Paralysie du système
La raison principale semble évidente: un retour immédiat au travail provoquerait un nouveau pic de contaminations, qui toucherait encore plus durement de multiples secteurs et engendrerait «de très importants coûts en matière de production, de consommation et d'investissement».
«Un déclin précipité de l'emploi provoqué par une épidémie peut augmenter les coût de manière non linéaire s'il finit par compromettre les liens essentiels dans la structure de production, qui sont critiques pour le fonctionnement de l'économie dans son ensemble», est-il écrit en conclusion.
En clair, selon les chercheurs, dont deux sont membres du Bureau des gouverneurs de la Réserve fédérale, laisser la pandémie infecter une part trop importante de la main-d'œuvre conduirait à une paralysie profonde et coûteuse du système.
Pourtant, malgré les alertes des économistes, certains États ont déjà enclenché des plans de réouverture des magasins –un retour à la vie d'avant, en somme.
Donald Trump a d'ailleurs soutenu des mouvements de protestation contre les élu·es démocrates ayant mis en place des mesures de restriction, notamment dans le Minnesota et le Michigan. Le président américain a même tweeté qu'il fallait «libérer la Virginie et sauver le deuxième amendement», après que l'État a restreint temporairement l'usage des armes à feu.
Chantage à l'emploi
Aux États-Unis mais aussi sans doute ailleurs, la relance de l'économie menace en outre d'exacerber les déjà fortes inégalités sociales et raciales.
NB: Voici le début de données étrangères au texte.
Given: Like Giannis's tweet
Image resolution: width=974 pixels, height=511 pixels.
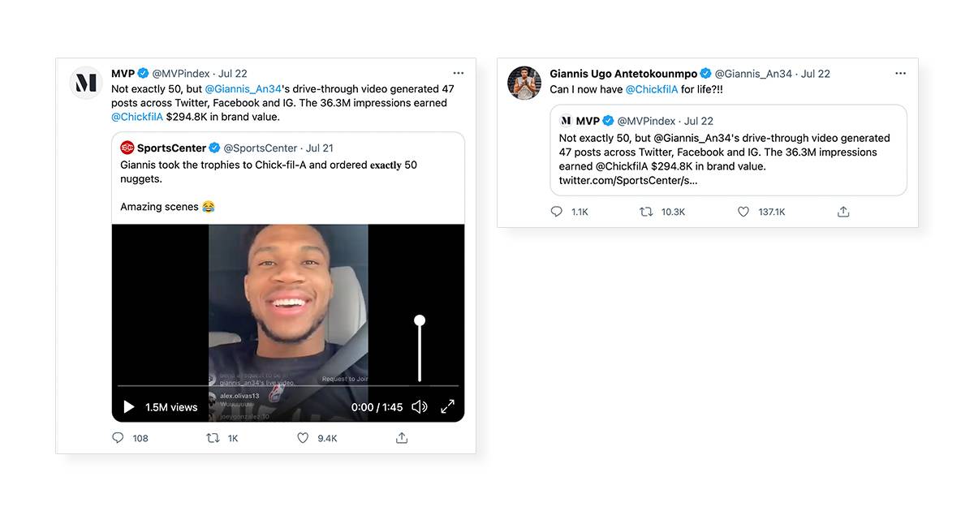Looking at the screenshot, I should click(x=743, y=212).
D'après le New York Times, les classes aisées et diplômées pourront continuer à télétravailler tandis que les plus pauvres, actives dans des secteurs où travailler à distance n'est pas une option, seront rappelées sur le terrain.
Principalement noire et latino-américaine, cette population devra faire un choix: accepter de retourner au travail et d'exposer sa santé, sous la double injonction des employeurs et des responsables politiques, ou bien perdre son emploi. Plus de vingt-six millions d'Américain·es se sont déjà retrouvé·es au chômage à cause de la pandémie –une pesante épée de Damoclès.
Depuis le début de la crise, les communautés latino et afro-américaine ont vu leurs revenus baisser drastiquement, bien davantage que les foyers blancs. Dans la ville de New York, ces inégalités se sont également manifestées à travers le taux de mortalité du Covid-19.
Heather Boushey, présidente du think tank Washington Center for Equitable Growth, prévient dans le New York Times que rouvrir les commerces risque d'empirer les choses: «Ce seront les petits commerces, les travailleurs peu payés, les plus désespérés à retourner au travail qui y retourneront en premier, mettant leurs familles et eux-mêmes en danger.»